▶ **WHAT TO WORK ON**
Give the lines again word for word, beginning with the one containing "This screenshot has height=442, width=1026." and ending with the last line of the material below.

▶ **RECORDS PROVIDED**
━━━━━━━━━━━━━━━━━━━━━━━━━━━━━━
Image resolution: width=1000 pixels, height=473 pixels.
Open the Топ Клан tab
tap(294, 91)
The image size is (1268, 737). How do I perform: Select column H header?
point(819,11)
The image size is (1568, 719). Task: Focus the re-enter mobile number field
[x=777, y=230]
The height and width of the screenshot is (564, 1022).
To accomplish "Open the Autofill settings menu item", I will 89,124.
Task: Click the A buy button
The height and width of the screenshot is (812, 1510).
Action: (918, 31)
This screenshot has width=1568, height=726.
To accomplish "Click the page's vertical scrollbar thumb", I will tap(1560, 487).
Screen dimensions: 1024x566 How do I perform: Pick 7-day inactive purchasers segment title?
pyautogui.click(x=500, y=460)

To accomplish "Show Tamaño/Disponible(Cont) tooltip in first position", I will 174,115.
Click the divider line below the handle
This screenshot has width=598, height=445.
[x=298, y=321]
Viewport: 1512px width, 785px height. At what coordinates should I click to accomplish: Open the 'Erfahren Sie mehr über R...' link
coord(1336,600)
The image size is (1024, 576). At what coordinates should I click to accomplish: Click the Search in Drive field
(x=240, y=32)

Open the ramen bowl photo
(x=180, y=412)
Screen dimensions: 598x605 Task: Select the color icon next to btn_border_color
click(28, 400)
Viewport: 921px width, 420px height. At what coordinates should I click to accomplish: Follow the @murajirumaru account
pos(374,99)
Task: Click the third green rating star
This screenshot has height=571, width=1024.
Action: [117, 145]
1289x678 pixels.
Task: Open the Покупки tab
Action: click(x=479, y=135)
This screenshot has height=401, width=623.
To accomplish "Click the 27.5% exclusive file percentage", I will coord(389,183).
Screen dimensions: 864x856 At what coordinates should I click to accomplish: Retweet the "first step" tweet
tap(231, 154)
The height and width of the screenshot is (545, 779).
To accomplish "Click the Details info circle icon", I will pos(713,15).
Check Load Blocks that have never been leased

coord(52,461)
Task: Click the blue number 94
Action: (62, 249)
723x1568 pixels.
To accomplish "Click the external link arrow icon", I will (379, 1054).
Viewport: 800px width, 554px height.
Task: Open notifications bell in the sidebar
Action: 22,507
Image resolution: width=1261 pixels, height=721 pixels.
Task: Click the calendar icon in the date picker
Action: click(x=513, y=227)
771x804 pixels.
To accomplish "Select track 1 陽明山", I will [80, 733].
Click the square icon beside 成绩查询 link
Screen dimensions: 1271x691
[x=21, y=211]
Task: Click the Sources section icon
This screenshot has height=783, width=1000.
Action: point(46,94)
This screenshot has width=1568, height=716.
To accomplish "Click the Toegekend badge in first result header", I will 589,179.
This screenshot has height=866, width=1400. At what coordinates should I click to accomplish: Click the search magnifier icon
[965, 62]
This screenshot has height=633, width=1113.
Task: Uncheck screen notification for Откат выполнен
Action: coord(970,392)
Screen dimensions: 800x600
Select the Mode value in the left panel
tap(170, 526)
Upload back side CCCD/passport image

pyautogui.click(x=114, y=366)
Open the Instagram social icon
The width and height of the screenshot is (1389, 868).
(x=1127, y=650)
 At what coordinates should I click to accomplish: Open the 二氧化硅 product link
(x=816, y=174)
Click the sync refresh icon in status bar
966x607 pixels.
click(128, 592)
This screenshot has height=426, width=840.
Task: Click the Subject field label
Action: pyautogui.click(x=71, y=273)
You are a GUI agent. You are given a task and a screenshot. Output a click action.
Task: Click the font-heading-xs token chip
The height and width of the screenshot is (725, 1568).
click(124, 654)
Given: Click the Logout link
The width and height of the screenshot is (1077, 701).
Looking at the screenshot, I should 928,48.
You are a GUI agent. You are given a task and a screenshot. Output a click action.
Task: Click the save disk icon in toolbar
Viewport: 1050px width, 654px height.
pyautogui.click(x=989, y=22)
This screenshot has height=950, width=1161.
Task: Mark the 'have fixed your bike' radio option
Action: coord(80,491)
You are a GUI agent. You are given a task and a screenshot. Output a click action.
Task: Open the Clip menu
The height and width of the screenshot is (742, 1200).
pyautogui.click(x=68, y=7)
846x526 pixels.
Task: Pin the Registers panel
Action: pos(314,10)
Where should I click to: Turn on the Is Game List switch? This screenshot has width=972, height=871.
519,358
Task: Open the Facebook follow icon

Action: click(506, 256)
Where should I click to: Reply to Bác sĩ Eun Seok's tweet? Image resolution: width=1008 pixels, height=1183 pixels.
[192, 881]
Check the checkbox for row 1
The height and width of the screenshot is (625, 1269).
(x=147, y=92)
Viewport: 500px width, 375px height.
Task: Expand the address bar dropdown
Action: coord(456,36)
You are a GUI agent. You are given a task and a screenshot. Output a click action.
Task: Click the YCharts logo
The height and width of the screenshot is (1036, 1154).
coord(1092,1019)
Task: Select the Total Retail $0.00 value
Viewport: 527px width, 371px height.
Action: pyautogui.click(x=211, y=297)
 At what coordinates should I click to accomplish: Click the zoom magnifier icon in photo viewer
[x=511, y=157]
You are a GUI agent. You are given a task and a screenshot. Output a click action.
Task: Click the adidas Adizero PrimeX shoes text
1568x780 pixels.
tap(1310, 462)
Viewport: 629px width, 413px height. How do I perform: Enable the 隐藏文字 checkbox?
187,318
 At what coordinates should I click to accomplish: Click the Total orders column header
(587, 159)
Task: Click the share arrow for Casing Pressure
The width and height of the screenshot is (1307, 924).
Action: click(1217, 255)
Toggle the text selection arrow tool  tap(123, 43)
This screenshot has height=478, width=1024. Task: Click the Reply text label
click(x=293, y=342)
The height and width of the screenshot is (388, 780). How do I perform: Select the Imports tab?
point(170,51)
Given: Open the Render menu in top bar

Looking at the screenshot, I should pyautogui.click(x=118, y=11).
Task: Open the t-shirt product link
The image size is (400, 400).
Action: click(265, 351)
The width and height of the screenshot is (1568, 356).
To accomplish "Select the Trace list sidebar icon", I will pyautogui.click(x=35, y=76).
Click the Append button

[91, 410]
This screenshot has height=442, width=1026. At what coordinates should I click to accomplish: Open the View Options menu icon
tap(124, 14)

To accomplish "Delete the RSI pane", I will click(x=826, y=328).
━━━━━━━━━━━━━━━━━━━━━━━━━━━━━━
▶ **OUTPUT FOR THIS TASK**
This screenshot has height=442, width=1026. At what coordinates should I click to accomplish: Open the View Options menu icon
tap(124, 14)

To accomplish "Delete the RSI pane", I will click(x=826, y=328).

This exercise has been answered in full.